Thursday, December 05, 2013

A Hunger Games post

I've now seen the Hunger Games: Catching Fire a couple of times and have also seen the first movie a couple of times in the year (or so) since it was released. It has managed to tap into my imagination and made me think deeply about what they are trying to get across. Please let me give a little back story as I understand it and then offer a comment about what I see happening in the state of Iowa.

The Hunger games begins 74 years after a violent war in North America resulting in the nation of Panem divided into the capital and 12 surrounding districts. The capital is clearly the winner of the war as its residents have opulent lives of leisure and pleasure. The districts, on the other hand, each provide an important service to the capital, whether that be protection or some kind of material such as coal or wood. The residents of the districts are impoverished and must submit their name to a lottery each time they have to ask for food or medicine from the capital. Each year, two people (one girl and one boy) are chosen by that same lottery to enter into a game in which they try to be the last person surviving. The point of the game on the surface is to punish the 12 districts for their rebellion against the powerful capital. It also serves as entertainment for the people of the capital as they throw parties and parades surrounding the games. The victors of each game get to return to their districts and live in a special area where their needs would be met for the rest of their lives. However, it has become obvious that everyone who survives is also deeply psychologically wounded by their experience in the games.

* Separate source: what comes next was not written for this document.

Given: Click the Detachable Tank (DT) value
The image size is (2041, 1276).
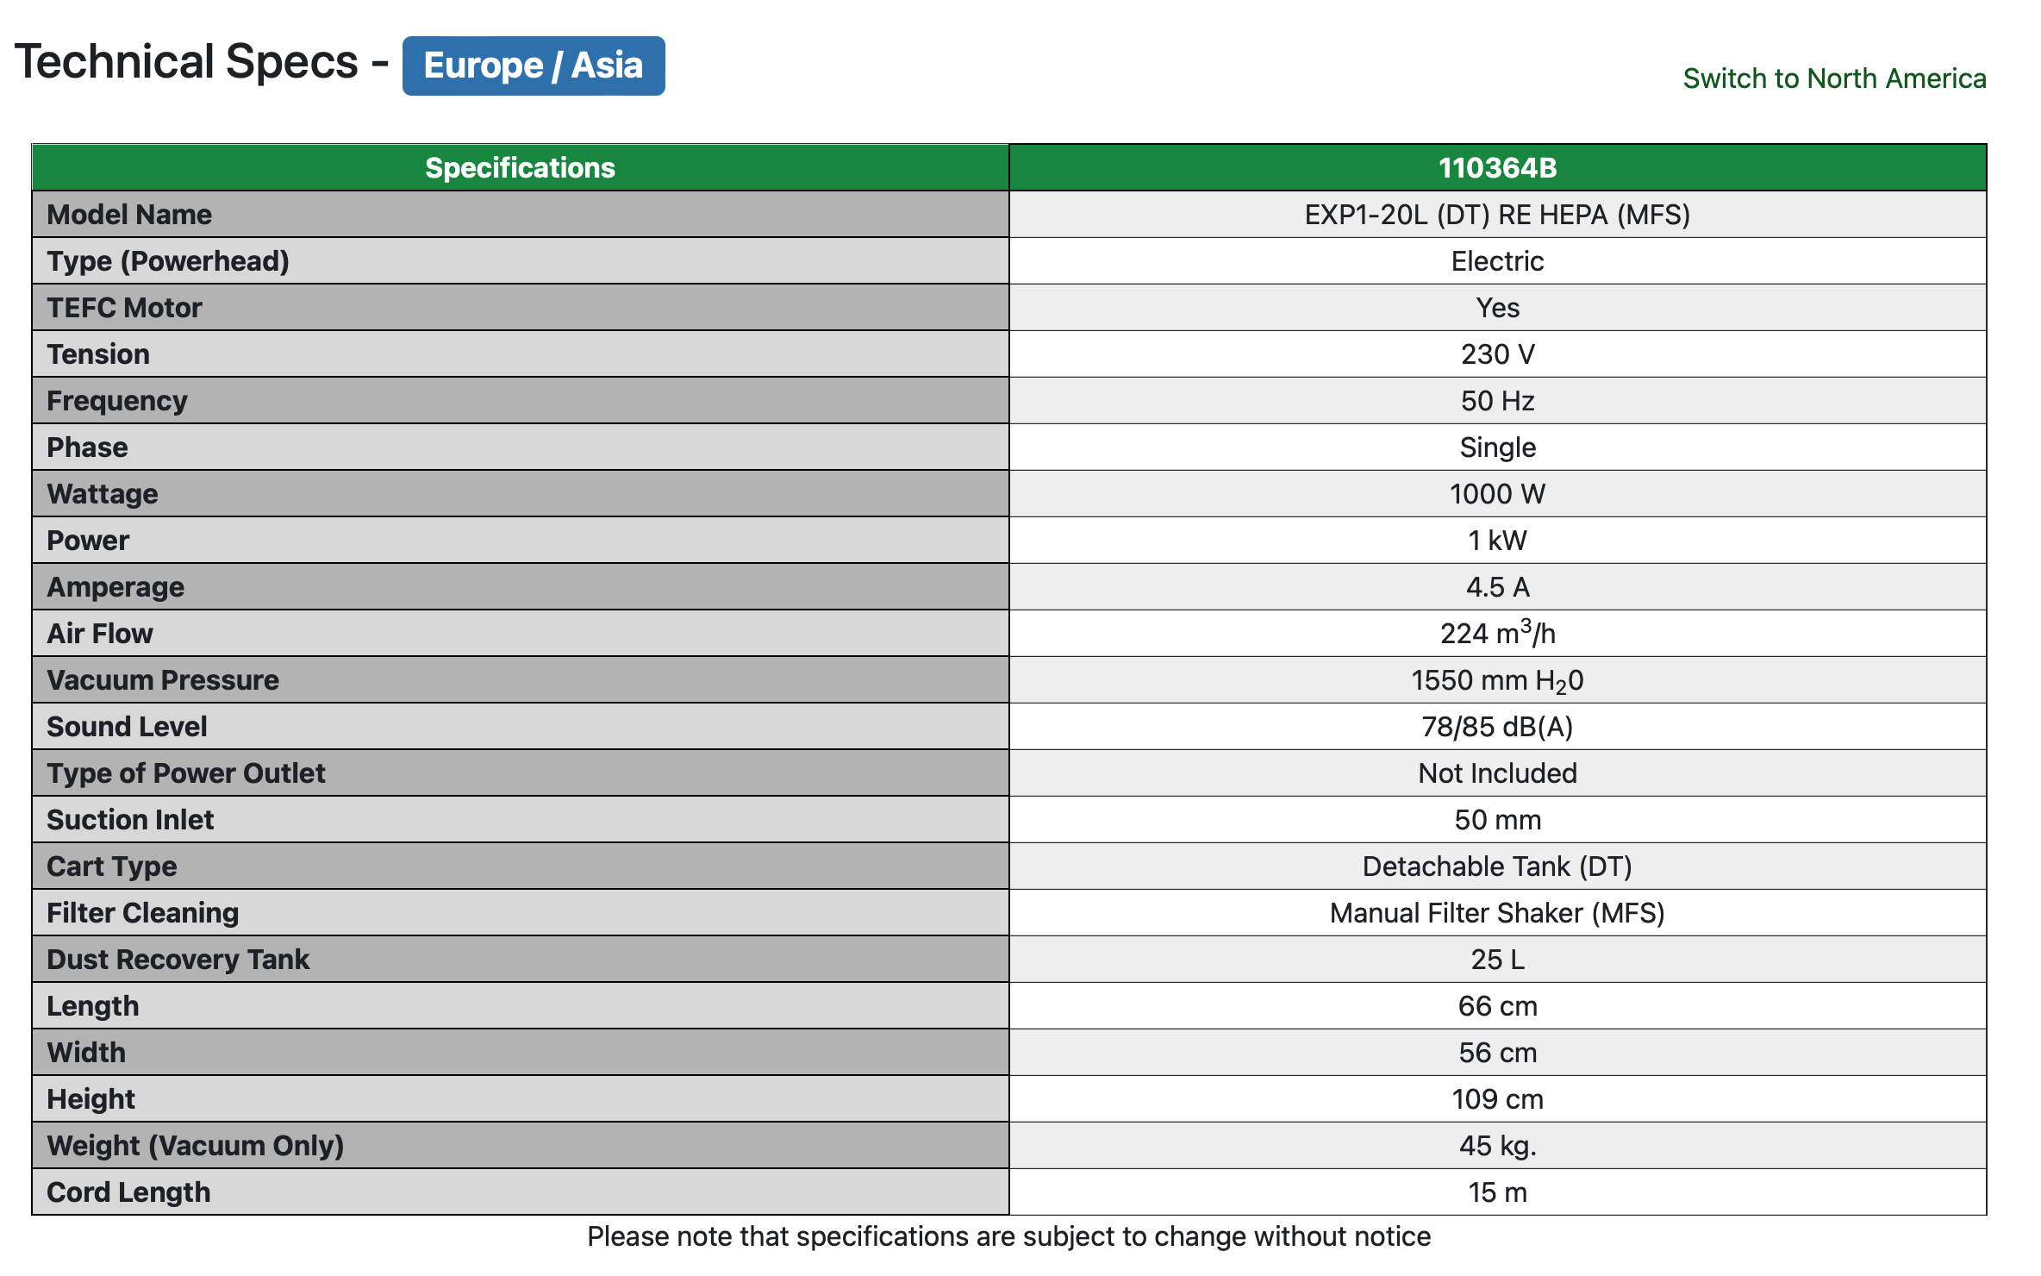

Obviously, there is a lot more to these games than just this summary but please allow me to be brief for the sake of making my point. The books and the movie point out that one of the ways the capitol maintains its control is by getting the people in the different districts to see each other as enemies. Sure, the capitol seems like it's the ultimate enemy but none of the residents of the capitol are in the arena when the killing starts. Instead, you fight people who could grow up to be miners or police officers or soldiers or lumberjacks. The key is to see the other districts as just that: other. They are the people who get to have their children back while yours are dead. They are the ones who get the food while you have to beg, cheat, and steal yours. Power needs divisions to maintain control and, as we see in the hunger games, it cannot handle unity because it threatens their dominance.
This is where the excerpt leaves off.